Der Patentanwalt und die Patentanwältin finden ihr Arbeitsumfeld in Anwaltskanzleien oder in Patentabteilungen von Wirtschaftsunternehmen. Sie sind ein unabhängiges Organ der Rechtspflege. Er/sie ist gleichzeitig den Mandanten als auch der Rechtsordnung verpflichtet.

Zu den täglichen Aufgaben gehört die Beratung von Klienten im Hinblick auf technische Schutzrechte. Das sind Patente oder Gebrauchsmuster, die gegenüber nachahmenden Wettbewerbern geschützt werden müssen. Nichttechnische Beratung bezüglich Design- oder Markenrecht zählt ebenso zu den Aufgaben. Hierin enthalten sind auch Schutzrechte für Pflanzen und alle damit zusammenhängenden Vertragsangelegenheiten.

Vor Gericht muss ein/e Patentanwalt /-anwältin stets die Wahrheit sagen. Das Verhältnis zwischen Anwalt/Anwältin und Mandant obliegt der Schweigepflicht. Der Staat kann den Anwalt/die Anwältin nicht zwingen, Dritte über Gespräche und Sachverhalte zu informieren.

Patentanwälte /-innen vertreten Einzelpersonen oder Betriebe. Sie arbeiten in Anwaltskanzleien oder Patentabteilungen von Firmen. Wenn kein Rechtanwaltszwang vorliegt, sind Patentanwälte /-innen in Verfahren vor Landgerichten, Oberlandesgerichten und dem BGH vertretungsberechtigt. Dies kommt beispielsweise vor bei Anträgen auf den Erlass einer einstweiligen Verfügung sowie relevante Schutzschriften.

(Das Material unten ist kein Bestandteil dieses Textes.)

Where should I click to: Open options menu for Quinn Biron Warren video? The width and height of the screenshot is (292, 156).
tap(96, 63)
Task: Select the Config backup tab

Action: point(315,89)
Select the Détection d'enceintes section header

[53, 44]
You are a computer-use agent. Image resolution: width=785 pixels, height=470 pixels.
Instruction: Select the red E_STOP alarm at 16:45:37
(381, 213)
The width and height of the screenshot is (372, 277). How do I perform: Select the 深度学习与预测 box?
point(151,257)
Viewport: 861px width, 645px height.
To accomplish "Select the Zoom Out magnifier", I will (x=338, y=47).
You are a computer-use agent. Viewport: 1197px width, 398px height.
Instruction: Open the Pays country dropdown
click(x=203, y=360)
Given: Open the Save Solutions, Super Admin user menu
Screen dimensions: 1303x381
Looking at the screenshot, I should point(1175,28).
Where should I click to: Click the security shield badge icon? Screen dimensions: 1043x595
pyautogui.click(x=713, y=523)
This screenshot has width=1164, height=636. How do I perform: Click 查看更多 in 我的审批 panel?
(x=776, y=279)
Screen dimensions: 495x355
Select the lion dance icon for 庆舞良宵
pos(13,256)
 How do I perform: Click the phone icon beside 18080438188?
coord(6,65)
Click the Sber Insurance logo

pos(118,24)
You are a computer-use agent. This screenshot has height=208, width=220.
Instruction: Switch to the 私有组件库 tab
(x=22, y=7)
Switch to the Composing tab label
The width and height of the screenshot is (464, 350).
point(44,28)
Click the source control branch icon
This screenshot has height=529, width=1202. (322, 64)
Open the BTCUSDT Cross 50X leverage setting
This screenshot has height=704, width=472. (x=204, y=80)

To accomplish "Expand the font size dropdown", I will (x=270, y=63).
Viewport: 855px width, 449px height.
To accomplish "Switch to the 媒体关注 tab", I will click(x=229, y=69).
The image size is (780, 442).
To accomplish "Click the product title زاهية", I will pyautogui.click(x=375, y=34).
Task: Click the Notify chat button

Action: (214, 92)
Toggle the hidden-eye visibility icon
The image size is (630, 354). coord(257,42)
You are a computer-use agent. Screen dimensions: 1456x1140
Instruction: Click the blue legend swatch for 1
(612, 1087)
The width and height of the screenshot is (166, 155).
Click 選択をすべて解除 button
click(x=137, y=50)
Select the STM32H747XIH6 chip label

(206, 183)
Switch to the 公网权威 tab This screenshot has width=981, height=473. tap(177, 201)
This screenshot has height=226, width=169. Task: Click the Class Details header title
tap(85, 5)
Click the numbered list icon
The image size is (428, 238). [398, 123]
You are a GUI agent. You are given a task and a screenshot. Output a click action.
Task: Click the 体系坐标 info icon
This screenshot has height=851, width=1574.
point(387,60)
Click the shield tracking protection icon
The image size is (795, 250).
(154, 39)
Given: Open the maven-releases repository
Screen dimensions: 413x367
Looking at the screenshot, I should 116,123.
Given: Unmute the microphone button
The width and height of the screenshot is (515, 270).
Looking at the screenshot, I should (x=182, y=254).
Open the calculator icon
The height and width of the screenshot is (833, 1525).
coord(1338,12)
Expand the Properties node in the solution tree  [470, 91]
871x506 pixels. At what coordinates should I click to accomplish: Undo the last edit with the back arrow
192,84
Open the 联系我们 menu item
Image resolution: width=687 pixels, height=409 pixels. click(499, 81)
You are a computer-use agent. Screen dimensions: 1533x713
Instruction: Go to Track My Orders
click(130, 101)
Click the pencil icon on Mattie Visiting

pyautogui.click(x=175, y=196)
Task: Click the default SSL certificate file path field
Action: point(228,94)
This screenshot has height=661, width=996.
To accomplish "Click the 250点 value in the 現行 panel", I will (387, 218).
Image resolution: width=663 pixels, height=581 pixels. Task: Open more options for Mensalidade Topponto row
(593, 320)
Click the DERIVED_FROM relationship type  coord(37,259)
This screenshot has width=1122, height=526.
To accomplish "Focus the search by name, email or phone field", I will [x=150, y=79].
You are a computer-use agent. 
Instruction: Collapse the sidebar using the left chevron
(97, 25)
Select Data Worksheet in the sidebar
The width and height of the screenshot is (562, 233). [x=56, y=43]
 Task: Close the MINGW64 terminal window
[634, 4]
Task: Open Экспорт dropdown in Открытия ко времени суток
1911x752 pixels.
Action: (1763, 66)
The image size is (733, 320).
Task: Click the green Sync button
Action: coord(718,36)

Die Vertretung und Beratung in Fällen, die der Technik nützliche Errungenschaften betreffen, gehören zu den Tätigkeiten von Patentanwälten /-innen. Dabei versteht der Anwalt/die Anwältin nicht nur, was technisch gewollt und umsetzbar ist, sondern er/sie ist in der Lage zu beurteilen, was rechtlich zu schützen und durchzusetzen ist.